Following recent COP27 negotiations where wealthy nations created a "loss and damage" fund for low income countries impacted by climate change, Congress has pledged $1 billion in aide, falling drastically short of President Biden's promised $11.4 billion per year.
The money is just a fraction of the $1.7 trillion government spending package that legislators will hold a vote on within the week.
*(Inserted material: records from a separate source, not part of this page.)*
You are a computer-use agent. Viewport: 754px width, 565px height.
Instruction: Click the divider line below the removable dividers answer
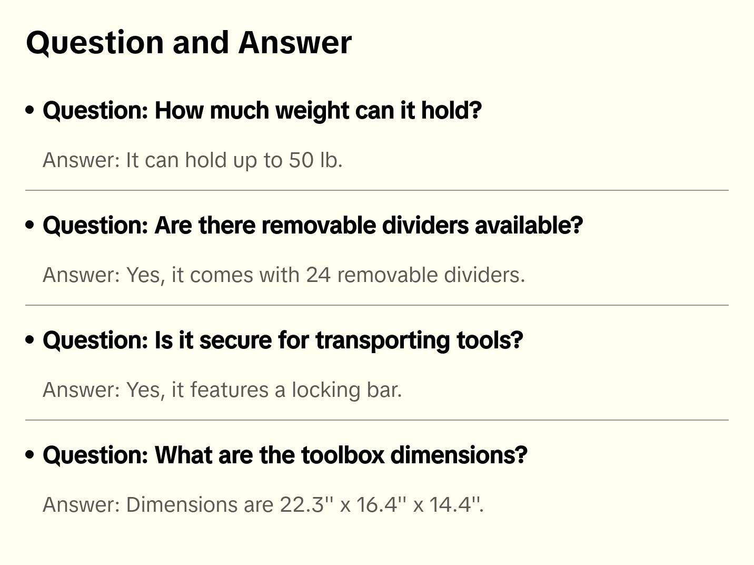pos(377,305)
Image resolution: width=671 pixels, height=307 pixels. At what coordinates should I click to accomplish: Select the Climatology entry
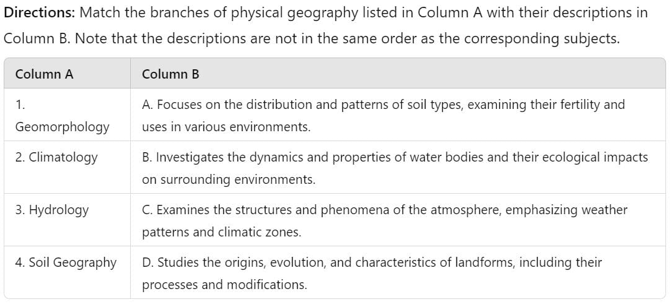(x=67, y=167)
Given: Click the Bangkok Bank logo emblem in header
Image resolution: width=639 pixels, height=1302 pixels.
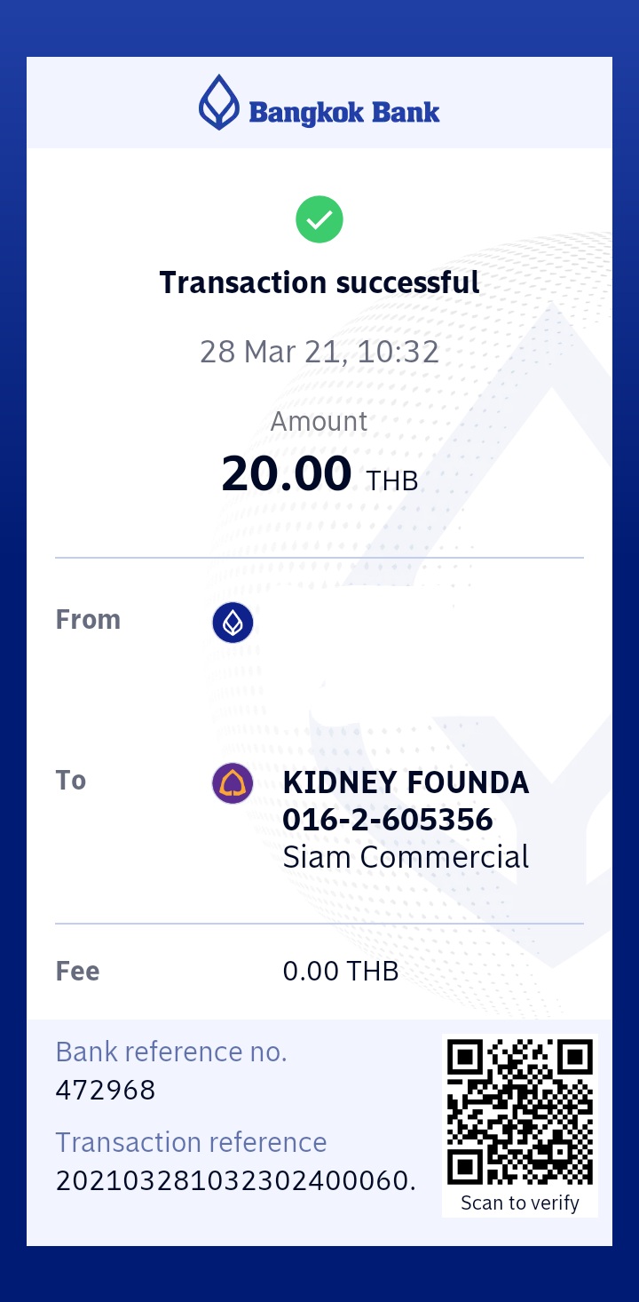Looking at the screenshot, I should [x=218, y=103].
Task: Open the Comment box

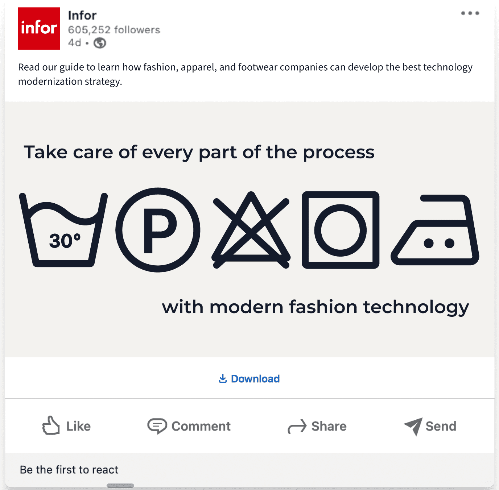Action: click(189, 426)
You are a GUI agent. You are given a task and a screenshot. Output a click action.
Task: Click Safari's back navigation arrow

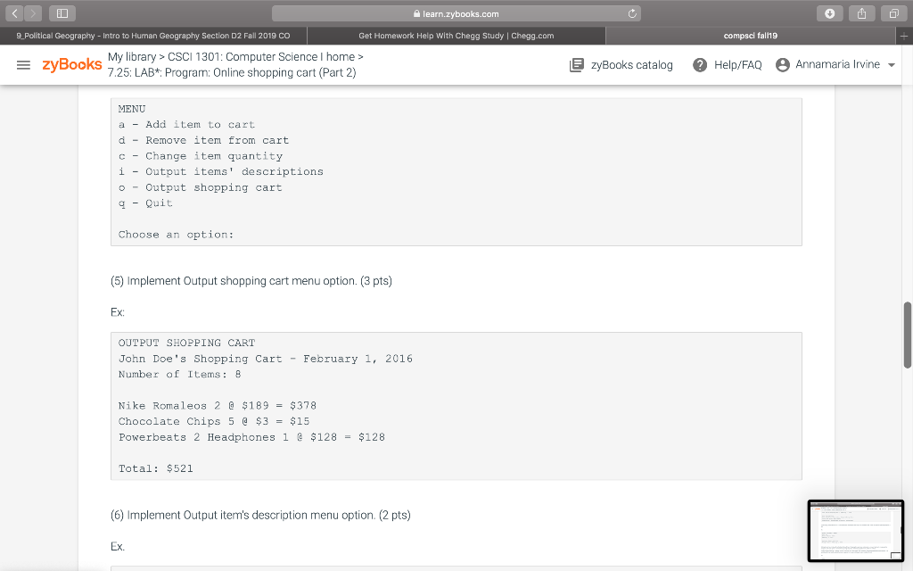[x=12, y=12]
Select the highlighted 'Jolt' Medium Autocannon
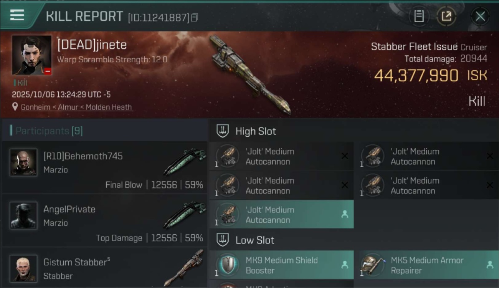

While Democrats wanted $3.4 billion allocated to developing nations, Republicans killed the proposal, calling it “radical environmental and climate policies."
Democratic Senator Edward J. Markey of Massachusetts blamed Republicans’ “refusal to engage on climate change in any meaningful way” for the small amount.
“Congress just bankrolled a defense bill that was $45 billion bigger than the president requested, but we failed to provide a penny to meet our commitments to the Green Climate Fund — a step that would truly help us defend our country and our planet from chaos and instability,” he said via The New York Times.
The money will fund low-income countries in their transitions to renewable energy systems, and will also provide relief aid for damages done by natural disasters, which have been intensifying due to rising global temperatures.
At the COP27 summit in Egypt this year, Biden pledged that the United States would provide $11.4 billion in aid, which the current amount of $1 billion falls nowhere near.
“The climate crisis is hitting hardest those countries and communities that have the fewest resources to respond and to recover," Biden told fellow world leaders.
Despite their failure to secure more funds, Saloni Sharma, a spokeswoman for the White House National Security Council, insisted that the Biden Administration is making the $11.4 billion goal a top priority.
“Over the past several weeks and throughout the past weekend, members of the administration worked to secure funding in [financial year 2023] that puts us on a path to achieving this goal,” she said. “We will continue to work with Congress to make achieving this goal in [financial year 2024] a reality.”
But Mohamed Adow, the founder and director of Power Shift Africa, a group that advocates against climate change across the continent, called the outcome "hugely disappointing."
“The U.S. is the world’s largest historical emitter, and on a per-capita basis the U.S. remains one of the biggest carbon polluters,” he said. “The U.S. has promised much in terms of climate finance over the years but it’s failed to deliver on many of these promises."